As with Kremlinology, you look for clues where you can find them – and they are beginning to suggest that there has been a sea change in British foreign policy, away from Euro-enthusiasm and genuinely pro-US. All that just at a time when the British public seems to be turning the other way.
It is not just what Blair says - words are cheap, especially when they are uttered by our prime minister. And he tends to be one of those Walter Mitty characters who seems to agree with the last person he met.
No, the key pointers are the concrete indicators and none are more so than defence purchasing – this being one of the most active areas of European integration. It was thus the predominance of major projects purchased by the MoD that alerted us to this hidden policy of Europeanisation, which seemed to run contrary to the over Atlanticism of the Blair government.
With the row about the Joint Strike Fighter the retreat of BAE Systems from the British defence market, which we noted in April, and other signs, it seemed as if we were moving to the end game.
One of those signs was the sale of Britain's last naval sonar system manufacturer to the French company Thales and the purchase from that company by the Royal Navy of the Sonar 2087 equipment for its Type 23 Frigates. That seemed to set the seal on the Europeanisation programme.
But now, via DefenseNews comes news which seems to turn the perception on its head. In a tightly fought contest, the MoD has awarded a £30 million contract for a new sonar system for its ballistic missile submarine fleet not to Thales or another European producer but to the Maritime Systems and Sensors division of the US defence giant Lockheed Martin.

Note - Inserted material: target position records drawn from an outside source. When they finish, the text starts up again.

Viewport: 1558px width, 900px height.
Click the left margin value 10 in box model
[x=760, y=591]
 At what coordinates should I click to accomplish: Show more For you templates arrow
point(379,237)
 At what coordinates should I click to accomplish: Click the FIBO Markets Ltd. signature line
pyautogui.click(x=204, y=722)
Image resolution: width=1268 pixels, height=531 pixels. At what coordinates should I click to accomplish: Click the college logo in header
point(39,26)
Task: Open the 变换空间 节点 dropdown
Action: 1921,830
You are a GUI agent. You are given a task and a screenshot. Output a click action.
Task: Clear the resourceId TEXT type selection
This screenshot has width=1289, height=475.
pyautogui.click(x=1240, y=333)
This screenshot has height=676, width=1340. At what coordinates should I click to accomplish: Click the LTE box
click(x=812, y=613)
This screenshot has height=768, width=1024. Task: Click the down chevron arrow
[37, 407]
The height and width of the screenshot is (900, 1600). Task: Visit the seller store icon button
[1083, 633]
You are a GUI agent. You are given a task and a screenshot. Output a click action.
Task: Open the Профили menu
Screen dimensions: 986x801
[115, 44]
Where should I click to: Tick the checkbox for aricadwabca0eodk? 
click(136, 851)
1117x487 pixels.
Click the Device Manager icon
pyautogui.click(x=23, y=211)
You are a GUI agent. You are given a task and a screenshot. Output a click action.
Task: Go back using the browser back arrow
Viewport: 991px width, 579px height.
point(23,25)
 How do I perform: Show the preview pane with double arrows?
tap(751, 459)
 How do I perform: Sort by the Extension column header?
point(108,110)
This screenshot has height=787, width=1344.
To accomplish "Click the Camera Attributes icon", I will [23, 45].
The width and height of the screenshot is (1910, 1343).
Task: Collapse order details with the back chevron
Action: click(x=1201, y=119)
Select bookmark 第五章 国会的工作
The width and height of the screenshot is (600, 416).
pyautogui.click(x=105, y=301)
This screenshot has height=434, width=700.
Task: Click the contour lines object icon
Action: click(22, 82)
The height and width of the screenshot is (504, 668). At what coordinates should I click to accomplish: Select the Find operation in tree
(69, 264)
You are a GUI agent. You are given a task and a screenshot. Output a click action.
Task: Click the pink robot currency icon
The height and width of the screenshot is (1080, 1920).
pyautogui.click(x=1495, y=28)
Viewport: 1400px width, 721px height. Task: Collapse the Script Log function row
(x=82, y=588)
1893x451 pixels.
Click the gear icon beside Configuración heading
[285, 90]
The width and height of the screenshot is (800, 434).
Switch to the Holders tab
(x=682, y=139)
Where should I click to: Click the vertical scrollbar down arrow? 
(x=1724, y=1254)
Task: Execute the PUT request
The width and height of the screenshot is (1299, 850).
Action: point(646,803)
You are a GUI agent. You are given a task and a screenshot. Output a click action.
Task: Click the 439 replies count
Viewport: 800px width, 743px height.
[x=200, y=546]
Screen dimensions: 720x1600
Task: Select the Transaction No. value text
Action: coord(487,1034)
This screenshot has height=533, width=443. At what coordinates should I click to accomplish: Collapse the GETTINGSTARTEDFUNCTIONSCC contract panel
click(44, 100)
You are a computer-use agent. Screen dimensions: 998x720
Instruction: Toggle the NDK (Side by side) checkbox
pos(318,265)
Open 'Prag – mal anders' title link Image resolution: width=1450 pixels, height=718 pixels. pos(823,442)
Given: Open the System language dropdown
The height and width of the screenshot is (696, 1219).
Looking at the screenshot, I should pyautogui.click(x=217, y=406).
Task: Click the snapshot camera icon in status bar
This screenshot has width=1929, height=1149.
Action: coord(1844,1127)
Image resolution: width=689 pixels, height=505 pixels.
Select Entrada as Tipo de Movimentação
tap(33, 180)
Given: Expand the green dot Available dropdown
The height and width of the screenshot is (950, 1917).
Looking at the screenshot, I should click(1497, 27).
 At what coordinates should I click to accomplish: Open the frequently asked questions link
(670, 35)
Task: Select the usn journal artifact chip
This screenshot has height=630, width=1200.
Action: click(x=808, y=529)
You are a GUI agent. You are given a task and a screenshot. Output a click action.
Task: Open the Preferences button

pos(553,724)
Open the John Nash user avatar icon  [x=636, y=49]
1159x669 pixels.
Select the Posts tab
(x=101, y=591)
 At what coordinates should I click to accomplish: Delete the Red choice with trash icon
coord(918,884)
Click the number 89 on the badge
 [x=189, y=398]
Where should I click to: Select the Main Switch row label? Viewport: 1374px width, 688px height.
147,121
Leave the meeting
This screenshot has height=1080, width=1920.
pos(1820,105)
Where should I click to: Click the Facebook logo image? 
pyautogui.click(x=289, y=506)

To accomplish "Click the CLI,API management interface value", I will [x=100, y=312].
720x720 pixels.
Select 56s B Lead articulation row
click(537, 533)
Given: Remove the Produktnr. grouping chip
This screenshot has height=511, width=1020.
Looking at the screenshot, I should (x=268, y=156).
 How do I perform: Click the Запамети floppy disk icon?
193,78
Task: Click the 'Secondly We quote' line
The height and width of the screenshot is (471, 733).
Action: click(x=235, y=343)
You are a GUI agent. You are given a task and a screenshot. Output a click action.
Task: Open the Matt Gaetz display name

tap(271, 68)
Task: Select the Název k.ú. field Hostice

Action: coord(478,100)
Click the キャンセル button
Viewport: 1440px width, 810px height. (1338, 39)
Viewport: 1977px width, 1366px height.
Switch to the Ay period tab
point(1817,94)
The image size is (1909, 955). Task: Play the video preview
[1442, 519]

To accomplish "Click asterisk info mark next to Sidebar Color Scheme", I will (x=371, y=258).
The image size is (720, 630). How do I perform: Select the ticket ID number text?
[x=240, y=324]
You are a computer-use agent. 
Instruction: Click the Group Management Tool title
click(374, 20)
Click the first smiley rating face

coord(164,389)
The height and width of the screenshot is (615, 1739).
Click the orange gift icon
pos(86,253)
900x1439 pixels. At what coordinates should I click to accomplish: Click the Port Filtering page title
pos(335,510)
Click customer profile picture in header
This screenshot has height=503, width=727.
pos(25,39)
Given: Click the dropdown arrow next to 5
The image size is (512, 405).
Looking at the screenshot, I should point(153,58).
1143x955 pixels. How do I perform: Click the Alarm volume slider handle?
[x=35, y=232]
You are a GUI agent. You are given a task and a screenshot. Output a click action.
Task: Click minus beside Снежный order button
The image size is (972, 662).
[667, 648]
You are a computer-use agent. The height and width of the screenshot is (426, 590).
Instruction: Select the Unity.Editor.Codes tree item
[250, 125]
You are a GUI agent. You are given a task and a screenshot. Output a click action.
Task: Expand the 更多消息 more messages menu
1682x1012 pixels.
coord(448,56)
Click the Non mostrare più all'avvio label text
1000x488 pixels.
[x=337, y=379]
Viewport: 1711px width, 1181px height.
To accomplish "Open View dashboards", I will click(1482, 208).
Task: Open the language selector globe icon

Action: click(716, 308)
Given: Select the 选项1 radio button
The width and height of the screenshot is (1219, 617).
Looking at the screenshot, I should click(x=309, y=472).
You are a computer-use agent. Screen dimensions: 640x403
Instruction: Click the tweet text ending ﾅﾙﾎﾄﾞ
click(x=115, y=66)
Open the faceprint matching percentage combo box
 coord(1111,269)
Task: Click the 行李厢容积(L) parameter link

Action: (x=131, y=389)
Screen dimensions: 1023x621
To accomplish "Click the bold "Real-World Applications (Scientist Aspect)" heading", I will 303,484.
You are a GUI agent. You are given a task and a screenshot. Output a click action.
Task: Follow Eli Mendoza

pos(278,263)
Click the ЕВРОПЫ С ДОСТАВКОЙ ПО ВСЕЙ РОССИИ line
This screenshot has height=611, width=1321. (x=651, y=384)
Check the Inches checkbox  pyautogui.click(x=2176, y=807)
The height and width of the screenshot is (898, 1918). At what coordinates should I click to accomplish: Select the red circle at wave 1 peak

But what is really illuminating is the comment from rival bidder, Devonport-based DML that, according to the UK's recently announced Defence Industry Strategy, "sonar systems are viewed as an essential sovereign capability".
That has not in the past prevented the MoD from buying European but for this contract to go an American company does seem to signal a significant shift in British policy. That may also have been influenced by the reluctance of the "colleagues" to pull their weight in Afghanistan, demonstrating to Blair that, when the chips are down, his European "allies" are not to be trusted.
Straws in the wind, maybe but these could also be the winds of change.